Potentially undesirable interactions between vfork() and time namespaces

From: Alexey Izbyshev
Date: Tue Aug 30 2022 - 15:49:56 EST


Hi,

I've looked at Andrei's patch[1] that permitted vfork() after unshare(CLONE_NEWTIME) and noticed a couple of odd things that I'd like to point out.

/*
* If the new process will be in a different time namespace
* do not allow it to share VM or a thread group with the forking task.
+ *
+ * On vfork, the child process enters the target time namespace only
+ * after exec.
*/
- if (clone_flags & (CLONE_THREAD | CLONE_VM)) {
+ if ((clone_flags & (CLONE_VM | CLONE_VFORK)) == CLONE_VM) {
if (nsp->time_ns != nsp->time_ns_for_children)
return ERR_PTR(-EINVAL);
}

This change permits not only a normal vfork(), but also clone(CLONE_VM|CLONE_VFORK|CLONE_SIGHAND|CLONE_THREAD).
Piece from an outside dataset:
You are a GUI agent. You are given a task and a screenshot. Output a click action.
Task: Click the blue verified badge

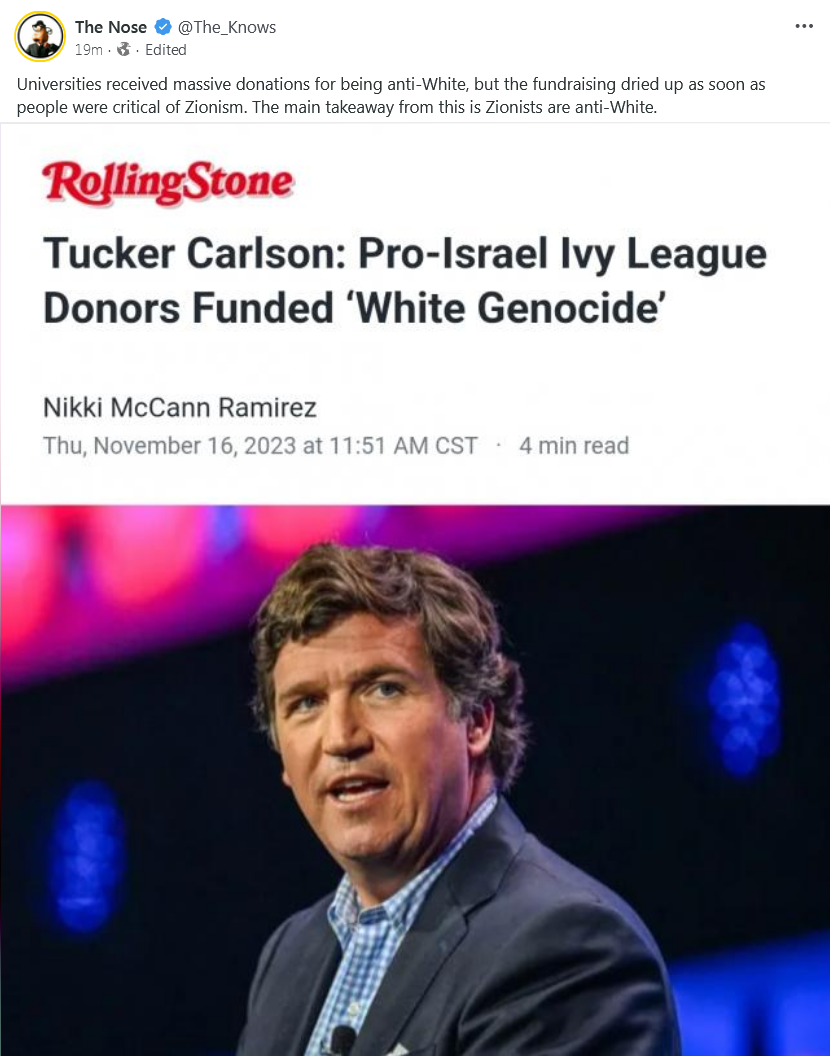[x=162, y=27]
I'm not sure whether it can cause real harm, but it's pretty inconsistent to forbid creation of normal threads after unshare(CLONE_NEWTIME), but permit such weird ones, so maybe the check should be strengthened.

Also, if such a thread execs, no time namespace switch will happen because it's vfork_done field will be cleared when its creator (a sibling thread) is killed by de_thread().

+ vfork = !!tsk->vfork_done;
old_mm = current->mm;
exec_mm_release(tsk, old_mm);
if (old_mm)
@@ -1030,6 +1033,10 @@ static int exec_mmap(struct mm_struct *mm)
tsk->mm->vmacache_seqnum = 0;
vmacache_flush(tsk);
task_unlock(tsk);
+
+ if (vfork)
+ timens_on_fork(tsk->nsproxy, tsk);
+

Similarly, even after a normal vfork(), time namespace switch could be silently skipped if the parent dies before "tsk->vfork_done" is read. Again, I don't know whether anybody cares, but this behavior seems non-obvious and probably unintended to me.

Thanks,
Alexey

[1] https://lore.kernel.org/all/20220613060723.197407-1-avagin@xxxxxxxxx/